TASKS TO CARRY OUT =>
**1)** In the mailing-list thread about removing percpu slabs with CONFIG_SLUB_TINY, what does the percpu allocator base its allocation of additional chunks on?
**2)** Carry on the mailing-list thread about removing percpu slabs with CONFIG_SLUB_TINY, starting right after its final line.

SOURCE EXTRACT =>
Re: [PATCH 10/12] mm, slub: remove percpu slabs with CONFIG_SLUB_TINY

From: Baoquan He
Date: Mon Dec 12 2022 - 22:05:57 EST


On 12/12/22 at 05:11am, Dennis Zhou wrote:
> Hello,
>
> On Mon, Dec 12, 2022 at 11:54:28AM +0100, Vlastimil Babka wrote:
> > On 11/27/22 12:05, Hyeonggon Yoo wrote:
> > > On Mon, Nov 21, 2022 at 06:12:00PM +0100, Vlastimil Babka wrote:
> > >> SLUB gets most of its scalability by percpu slabs. However for
> > >> CONFIG_SLUB_TINY the goal is minimal memory overhead, not scalability.
> > >> Thus, #ifdef out the whole kmem_cache_cpu percpu structure and
> > >> associated code. Additionally to the slab page savings, this reduces
> > >> percpu allocator usage, and code size.
> > >
> > > [+Cc Dennis]
> >
> > +To: Baoquan also.

Thanks for adding me.

> >
> > > Wondering if we can reduce (or zero) early reservation of percpu area
> > > when #if !defined(CONFIG_SLUB) || defined(CONFIG_SLUB_TINY)?
> >
> > Good point. I've sent a PR as it was [1], but (if merged) we can still
> > improve that during RC series, if it means more memory saved thanks to less
> > percpu usage with CONFIG_SLUB_TINY.
> >
> > [1]
> > https://git.kernel.org/pub/scm/linux/kernel/git/vbabka/slab.git/tag/?h=slab-for-6.2-rc1
>
> The early reservation area not used at boot is then used to serve normal
> percpu allocations. Percpu allocates additional chunks based on a free
> page float count and is backed page by page, not all at once. I get
> slabs is the main motivator of early reservation, but if there are other
> users of percpu, then shrinking the early reservation area is a bit
> moot.

DATA PROVIDED =>

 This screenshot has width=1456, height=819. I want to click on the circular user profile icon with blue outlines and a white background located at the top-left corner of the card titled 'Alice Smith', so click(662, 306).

...

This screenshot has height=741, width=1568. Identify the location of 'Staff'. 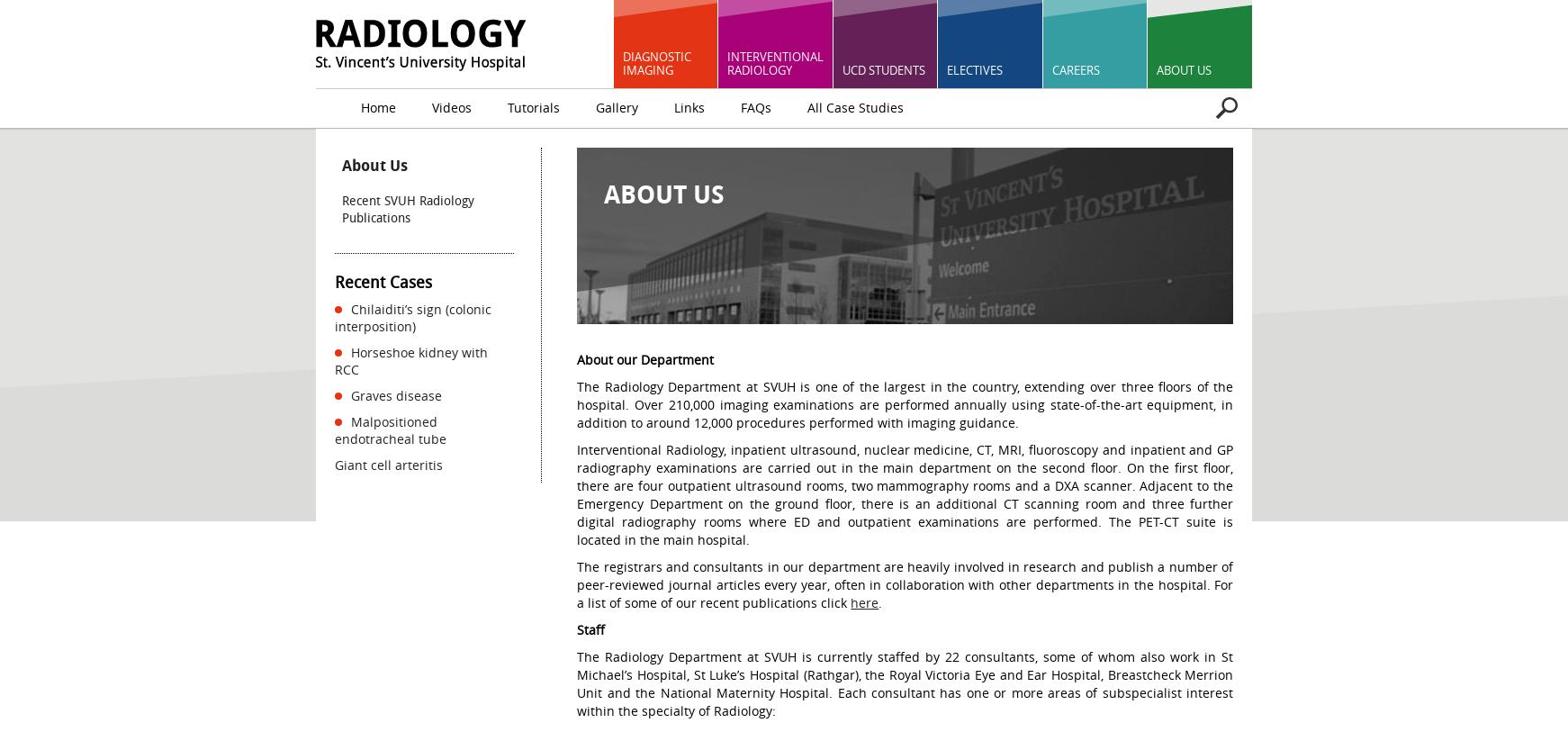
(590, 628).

ANSWERS PROVIDED =>
**1)** A free page float count.

**2)**
Agree. Before kmem_cache_init() is done, anyone calling alloc_percpu()
can only get allocation done from early reservatoin of percpu area.
So, unless we can make sure nobody need to call alloc_percpu() before
kmem_cache_init() now and future.

The only drawback of early reservation is it's not so flexible. We can
only dynamically create chunk to increase percpu areas when early
reservation is run out, but can't shrink early reservation if system
doesn't need that much.

So we may need weigh the two ideas:
- Not allowing to alloc_percpu() before kmem_cache_init();
- Keep early reservation, and think of a economic value for
CONFIG_SLUB_TINY.

start_kernel()
->setup_per_cpu_areas();
......
->mm_init();
......
-->kmem_cache_init();


__alloc_percpu()
-->pcpu_alloc()
--> succeed to allocate from early reservation
or
-->pcpu_create_chunk()
-->pcpu_alloc_chunk()
-->pcpu_mem_zalloc()